グラスをずらしたのを確認しオーダーをとりに来たバーテンダーに一杯目と同じカクテルを注文すると、それを見ていたアルバが「大将ってそればっかり飲んでますよね」と呟いた。
言われてみれば確かに、ここ最近アプリコットフィズ以外を飲んだ憶えがない。
他の、自分好みの酒を最後に飲んだのは何時だっただろう。

「アプリコットフィズのカクテル言葉は"振り向いて"って言うんですよ」
「……知っとる」
「え、マジですか?意外」
「初めて飲んだ時に酔いどれが長々と講釈たれちょったからのう」
「あー、いますよねェそういう迷惑な酔い方する奴」

笑うアルバに顔を顰め「お前のことじゃァ、バカタレが」と言ってバーテンが寄越してきた二杯目のアプリコットフィズに口をつける。
そうだ、アプリコットフィズを飲んだのは酔ったアルバが押し付けてきたのが最初だった。
「カクテル言葉ってのがありましてね、アプリコットフィズは"振り向いて"って言うんです」
おいしいから飲んでみてくださいと赤ら顔に満面の笑みを浮かべるアルバに、あのときの自分は何を感じたのだったか。

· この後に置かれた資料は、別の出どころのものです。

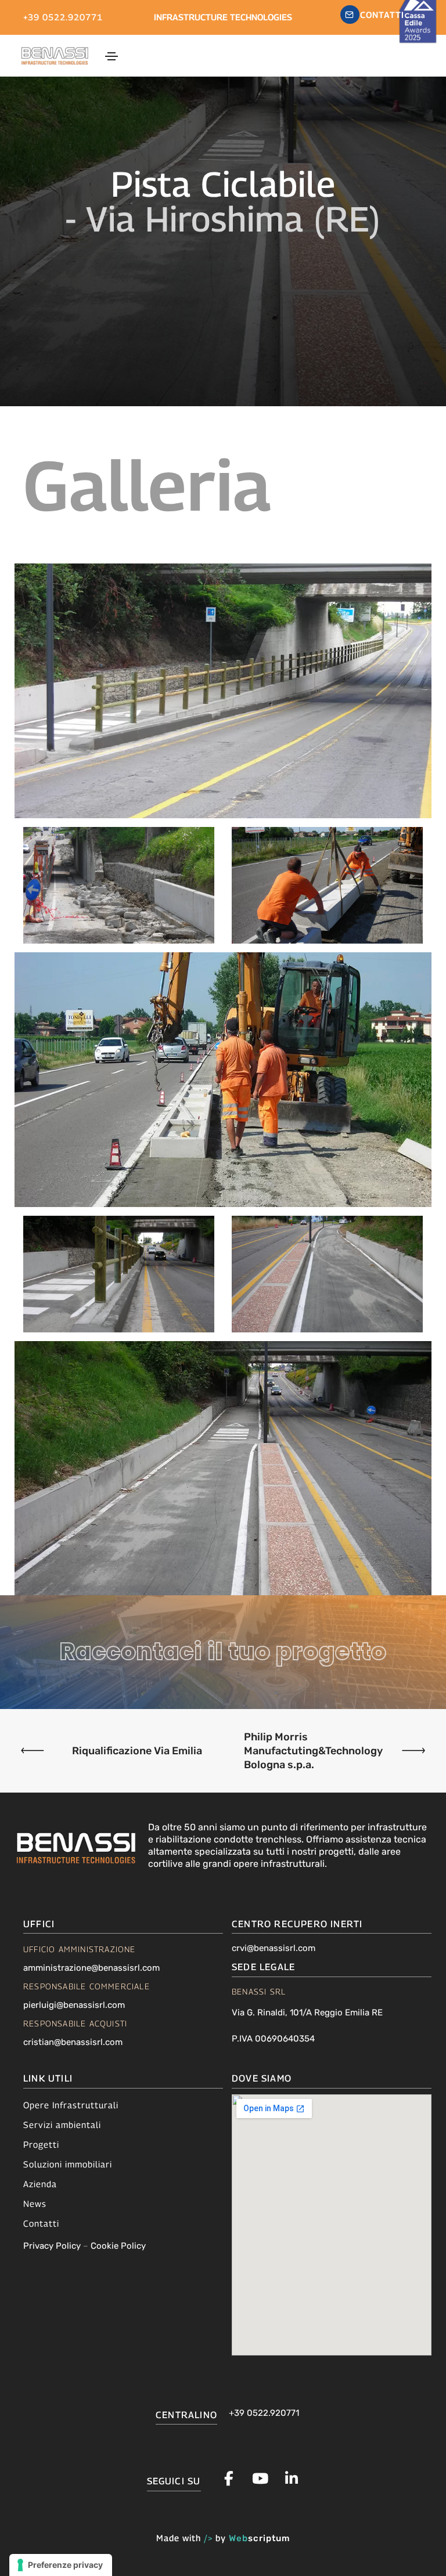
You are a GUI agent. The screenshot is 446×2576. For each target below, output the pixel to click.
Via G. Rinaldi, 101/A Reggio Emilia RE (307, 2012)
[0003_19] (327, 885)
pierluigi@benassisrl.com (74, 2005)
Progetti (41, 2144)
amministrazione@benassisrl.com (91, 1968)
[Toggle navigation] (111, 56)
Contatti (41, 2223)
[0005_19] (223, 690)
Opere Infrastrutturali (70, 2105)
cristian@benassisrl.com (73, 2042)
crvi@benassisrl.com (273, 1948)
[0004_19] (118, 885)
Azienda (40, 2183)
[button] (372, 14)
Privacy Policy (52, 2246)
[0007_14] (327, 1274)
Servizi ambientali (62, 2124)
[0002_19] (223, 1079)
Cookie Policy (118, 2246)
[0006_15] (223, 1468)
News (34, 2203)
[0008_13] (118, 1274)
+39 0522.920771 (63, 17)
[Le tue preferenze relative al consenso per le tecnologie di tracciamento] (60, 2565)
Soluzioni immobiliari (67, 2164)
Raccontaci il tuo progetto (223, 1651)
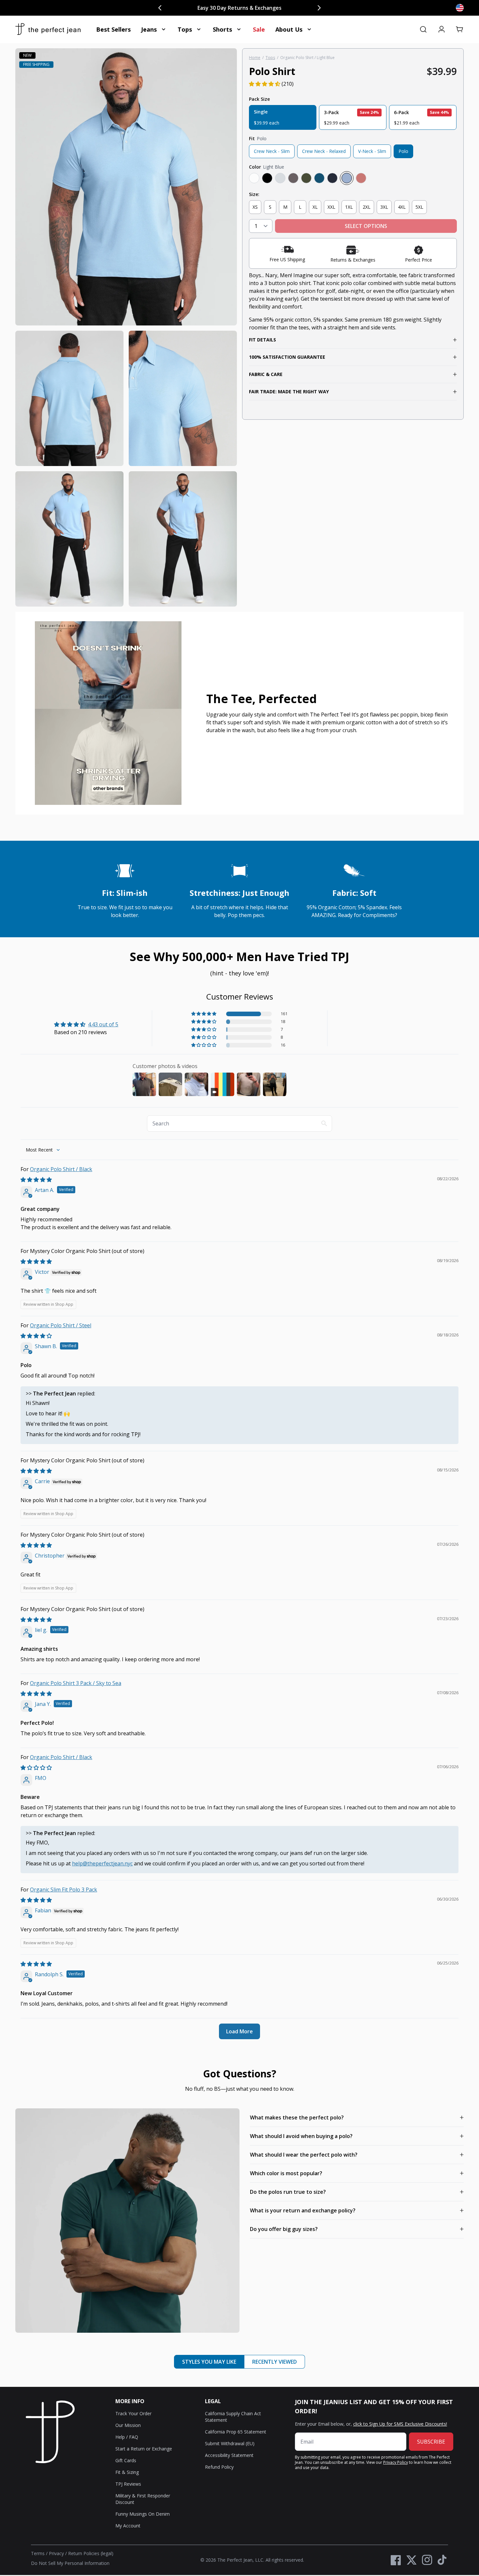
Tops (185, 29)
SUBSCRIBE (431, 2441)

「サカズキ大将、アプリコットフィズ好きなんですか?」
「……こんな飲んだ気にならん酒、好きゃァせん」
「ならたまには他のも飲みません?ポートワインとかおすすめですよ」

相変わらずへらへらしているアルバに、好きにせェ、と投げやりに返す。
ポートワインにもなにか特別な意味があると以前聞いた気がする。
意味は忘れたがアプリコットフィズよりはよかったはずだ。
そしてそれはきっと、大げさに喜ぶアルバにとってもいいことであるに違いない。
早く早くと煽られながら、サカズキは最後のアプリコットフィズを嚥下した。